So you're saying that the bible was copied off of the Chinese?
The Bible tells of a people who rejected God before the Jews. That would have been the Chinese.
Cuneiform was the first language, used by the Sumerians over 6000 years ago. Prior to the Chinese.
Sumerian language - Wikipedia
The Sumerian language is
one of the earliest known written languages. The "proto-literate" period of Sumerian writing spans c. 3300 to 3000 BC. In this period, records are purely logographic, with no linguistic or phonological content. The oldest document of the proto-literate period is the Kish tablet.
Writing numbers for the purpose of record keeping began long before the writing of language. See History of writing ancient numbers for how the writing of numbers began.

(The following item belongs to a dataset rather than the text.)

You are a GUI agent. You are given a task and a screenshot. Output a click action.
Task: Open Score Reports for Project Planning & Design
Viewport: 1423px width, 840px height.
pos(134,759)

History of writing - Wikipedia
It is generally agreed that true writing of language (not only numbers) was invented independently in at least two places: Mesopotamia (specifically, ancient Sumer) around 3200 BC and Mesoamerica around 600 BC. Several Mesoamerican scripts are known, the oldest being from the Olmec or Zapotec of Mexico.

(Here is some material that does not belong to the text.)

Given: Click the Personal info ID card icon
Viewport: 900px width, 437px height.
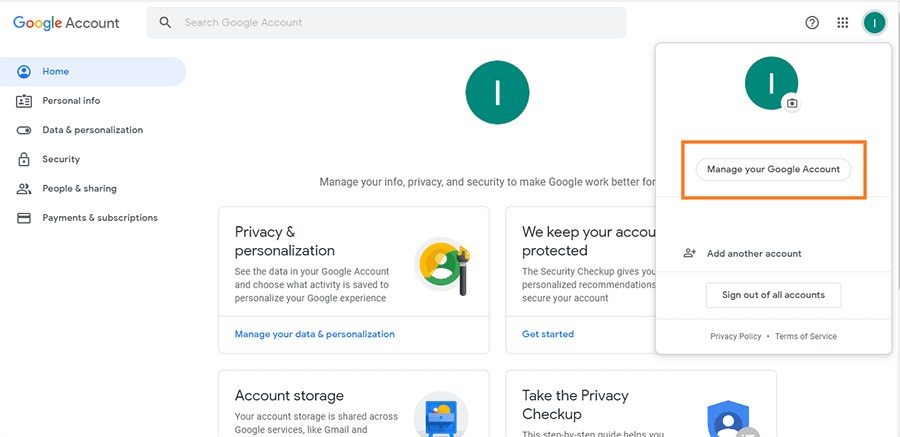Looking at the screenshot, I should 24,101.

Historians debate whether writing systems were developed completely independently in Egypt around 3200 BC and in China around 1200 BC,[3] or whether writing appeared in either or both places through a process of cultural diffusion. In other words, was the concept of representing language using writing, though not necessarily the specifics of how such a system worked, passed on by traders or merchants traveling between the two regions?
However, Chinese characters are probably an independent invention, because there is no evidence of contact between China and the literate civilizations of the Near East,[4] and because of the distinct differences between the Mesopotamian and Chinese approaches to logography and phonetic representation.[5] Egyptian script is dissimilar from Mesopotamian cuneiform, but similarities in concepts and in earliest attestation suggest that the idea of writing may have come to Egypt from Mesopotamia.[6] In 1999, Archaeology Magazine reported that the earliest Egyptian glyphs date back to 3400 BC, which "challenge the commonly held belief that early logographs, pictographic symbols representing a specific place, object, or quantity, first evolved into more complex phonetic symbols in Mesopotamia."[7]